Ia terdiam sejenak untuk mengagumi wajah dan tubuh gadisnya yang sempurna. Mata bulat besar, hidung mancung dan bibir mungil penuh yang sekarang terliat bengkak karena ciumannya. Dada berisi, pinggang ramping, dan kaki jenjang. Semua yang ada pada gadis itu merupakan kriteria gadis favoritnya. Samuel membuka kemeja sendiri dengan tidak sabar dan gusar, ketika melihat Dahlia hanya berdiri mematung menatapnya.

“Cepat, lepaskan pakaianku sekarang juga!” perintahnya.

Dahlia maju selangkah dan mulai membantu lelaki itu melepaskan kancing kemejanya. Namun, gerakan Dahlia masih terlalu pelan. Samuel nyaris saja menyentak kancing kemejanya hingga terlepas, tetapi tangan gadis itu menahannya.

“Sabar, Sam.” Dahlia berbisik di telinga Samuel dengan nada menggoda.

Entah kenapa, Samuel jadi kesal dengan kata-kata gadisnya.

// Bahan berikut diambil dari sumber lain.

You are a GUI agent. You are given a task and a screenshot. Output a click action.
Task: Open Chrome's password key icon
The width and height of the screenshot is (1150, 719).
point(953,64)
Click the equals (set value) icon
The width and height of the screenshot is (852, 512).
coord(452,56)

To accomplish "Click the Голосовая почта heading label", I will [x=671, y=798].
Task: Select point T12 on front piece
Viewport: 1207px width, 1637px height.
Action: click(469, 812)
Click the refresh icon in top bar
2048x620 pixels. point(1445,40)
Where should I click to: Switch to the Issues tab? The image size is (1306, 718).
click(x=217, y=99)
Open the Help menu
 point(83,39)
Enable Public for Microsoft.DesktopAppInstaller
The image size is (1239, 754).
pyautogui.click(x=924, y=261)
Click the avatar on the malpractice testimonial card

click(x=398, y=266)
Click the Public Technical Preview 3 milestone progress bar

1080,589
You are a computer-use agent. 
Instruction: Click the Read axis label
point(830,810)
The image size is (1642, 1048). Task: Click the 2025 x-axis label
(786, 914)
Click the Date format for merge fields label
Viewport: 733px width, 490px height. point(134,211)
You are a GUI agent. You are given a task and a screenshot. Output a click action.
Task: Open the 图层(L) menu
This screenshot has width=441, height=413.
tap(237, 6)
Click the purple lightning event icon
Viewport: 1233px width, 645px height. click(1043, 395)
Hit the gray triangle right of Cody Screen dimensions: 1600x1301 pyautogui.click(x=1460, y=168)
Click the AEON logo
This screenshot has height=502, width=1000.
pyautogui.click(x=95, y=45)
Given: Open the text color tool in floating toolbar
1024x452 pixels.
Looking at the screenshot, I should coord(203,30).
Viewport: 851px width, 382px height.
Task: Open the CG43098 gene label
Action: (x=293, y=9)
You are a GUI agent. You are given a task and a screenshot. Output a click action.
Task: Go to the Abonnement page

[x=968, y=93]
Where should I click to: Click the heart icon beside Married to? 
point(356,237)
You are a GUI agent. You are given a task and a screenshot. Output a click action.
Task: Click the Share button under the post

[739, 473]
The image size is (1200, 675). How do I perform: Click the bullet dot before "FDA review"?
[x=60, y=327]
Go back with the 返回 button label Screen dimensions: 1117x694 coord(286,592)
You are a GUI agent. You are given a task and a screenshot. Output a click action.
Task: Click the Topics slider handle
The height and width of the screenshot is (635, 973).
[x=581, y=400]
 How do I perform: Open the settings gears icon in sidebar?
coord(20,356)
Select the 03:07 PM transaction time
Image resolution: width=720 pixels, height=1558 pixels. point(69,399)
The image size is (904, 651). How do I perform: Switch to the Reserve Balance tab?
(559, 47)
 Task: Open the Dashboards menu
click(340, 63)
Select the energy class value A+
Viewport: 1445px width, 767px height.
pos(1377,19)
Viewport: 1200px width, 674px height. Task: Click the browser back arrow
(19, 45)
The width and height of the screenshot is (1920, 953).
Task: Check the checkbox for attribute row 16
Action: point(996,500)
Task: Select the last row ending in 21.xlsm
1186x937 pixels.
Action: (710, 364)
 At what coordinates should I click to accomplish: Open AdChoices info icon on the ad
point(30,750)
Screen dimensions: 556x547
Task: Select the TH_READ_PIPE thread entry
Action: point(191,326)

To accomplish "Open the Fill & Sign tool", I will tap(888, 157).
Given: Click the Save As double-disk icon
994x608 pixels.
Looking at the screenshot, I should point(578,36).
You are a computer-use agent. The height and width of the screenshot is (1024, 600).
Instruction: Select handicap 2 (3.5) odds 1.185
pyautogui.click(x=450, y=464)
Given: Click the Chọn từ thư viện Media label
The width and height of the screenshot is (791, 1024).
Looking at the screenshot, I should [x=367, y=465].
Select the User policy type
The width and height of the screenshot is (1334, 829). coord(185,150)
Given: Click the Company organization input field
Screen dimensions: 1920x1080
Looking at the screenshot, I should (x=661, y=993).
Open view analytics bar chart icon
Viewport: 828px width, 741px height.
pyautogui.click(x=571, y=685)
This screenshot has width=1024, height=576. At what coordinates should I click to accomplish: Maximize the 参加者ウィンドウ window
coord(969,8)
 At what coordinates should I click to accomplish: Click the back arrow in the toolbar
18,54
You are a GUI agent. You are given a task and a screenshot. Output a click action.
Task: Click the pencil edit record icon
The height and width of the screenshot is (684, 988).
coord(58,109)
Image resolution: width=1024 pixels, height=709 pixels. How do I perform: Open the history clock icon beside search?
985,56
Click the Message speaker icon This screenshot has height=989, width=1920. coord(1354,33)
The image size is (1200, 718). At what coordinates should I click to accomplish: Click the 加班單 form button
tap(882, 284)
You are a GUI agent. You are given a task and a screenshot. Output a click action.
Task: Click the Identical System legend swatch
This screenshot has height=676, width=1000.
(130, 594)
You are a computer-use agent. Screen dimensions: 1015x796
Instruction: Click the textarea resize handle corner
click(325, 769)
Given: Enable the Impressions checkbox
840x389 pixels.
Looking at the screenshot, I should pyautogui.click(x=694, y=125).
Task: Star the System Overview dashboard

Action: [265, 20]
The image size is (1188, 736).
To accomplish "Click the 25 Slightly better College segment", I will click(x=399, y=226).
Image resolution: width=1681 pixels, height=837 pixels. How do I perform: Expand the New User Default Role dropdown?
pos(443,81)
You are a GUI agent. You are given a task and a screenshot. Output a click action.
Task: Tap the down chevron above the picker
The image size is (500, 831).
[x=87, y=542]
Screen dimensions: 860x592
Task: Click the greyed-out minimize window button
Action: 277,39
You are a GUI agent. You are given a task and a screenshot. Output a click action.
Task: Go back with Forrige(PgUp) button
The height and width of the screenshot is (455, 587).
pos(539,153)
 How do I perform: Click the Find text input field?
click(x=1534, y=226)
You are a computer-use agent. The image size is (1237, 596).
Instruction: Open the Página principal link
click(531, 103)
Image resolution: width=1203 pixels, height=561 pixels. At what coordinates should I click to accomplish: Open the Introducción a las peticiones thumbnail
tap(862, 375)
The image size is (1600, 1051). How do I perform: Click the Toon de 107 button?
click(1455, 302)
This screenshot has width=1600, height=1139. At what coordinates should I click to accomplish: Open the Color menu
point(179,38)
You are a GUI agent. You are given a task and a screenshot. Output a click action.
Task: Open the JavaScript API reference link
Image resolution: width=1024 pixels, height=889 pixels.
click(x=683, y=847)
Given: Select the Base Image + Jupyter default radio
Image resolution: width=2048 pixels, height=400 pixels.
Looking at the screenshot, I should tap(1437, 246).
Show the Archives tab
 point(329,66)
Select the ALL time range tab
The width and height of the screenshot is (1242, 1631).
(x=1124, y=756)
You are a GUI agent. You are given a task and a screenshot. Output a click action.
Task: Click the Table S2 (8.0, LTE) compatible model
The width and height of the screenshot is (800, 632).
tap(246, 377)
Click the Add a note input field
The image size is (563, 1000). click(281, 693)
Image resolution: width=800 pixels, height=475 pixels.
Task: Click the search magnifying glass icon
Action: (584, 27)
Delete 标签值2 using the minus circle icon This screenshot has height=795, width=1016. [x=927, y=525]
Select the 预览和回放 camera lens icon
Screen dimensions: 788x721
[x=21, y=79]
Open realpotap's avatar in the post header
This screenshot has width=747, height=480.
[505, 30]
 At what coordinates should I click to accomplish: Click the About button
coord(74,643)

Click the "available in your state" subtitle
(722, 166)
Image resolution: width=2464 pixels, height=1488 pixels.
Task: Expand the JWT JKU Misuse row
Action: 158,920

Ia merasa Dahlia sengaja mengulur waktu, agar mereka tidak segera sampai ke ranjang. Segera ia menjenggut rambut gadis itu dan menariknya, sampai wajah Dahlia berada di depannya.

“Brengsek! Jangan menyuruhku untuk sabar,” katanya dengan marah. “Lakukan saja tugasmu!”

“Ba-baik, Sam,” kata Dahlia dengan terbata-bata.

Ia tidak boleh menangis, kalau tidak, Samuel akan semakin marah. Yang harus ia lakukan hanyalah memejamkan mata, memainkan imajinasinya, membayangkan bahwa yang menyentuhkan bukan Samuel. Melainkan lelaki bermata teduh yang berada jauh di seberang sana.

Mas Gara, bagaimana aku berhenti dari semua ini?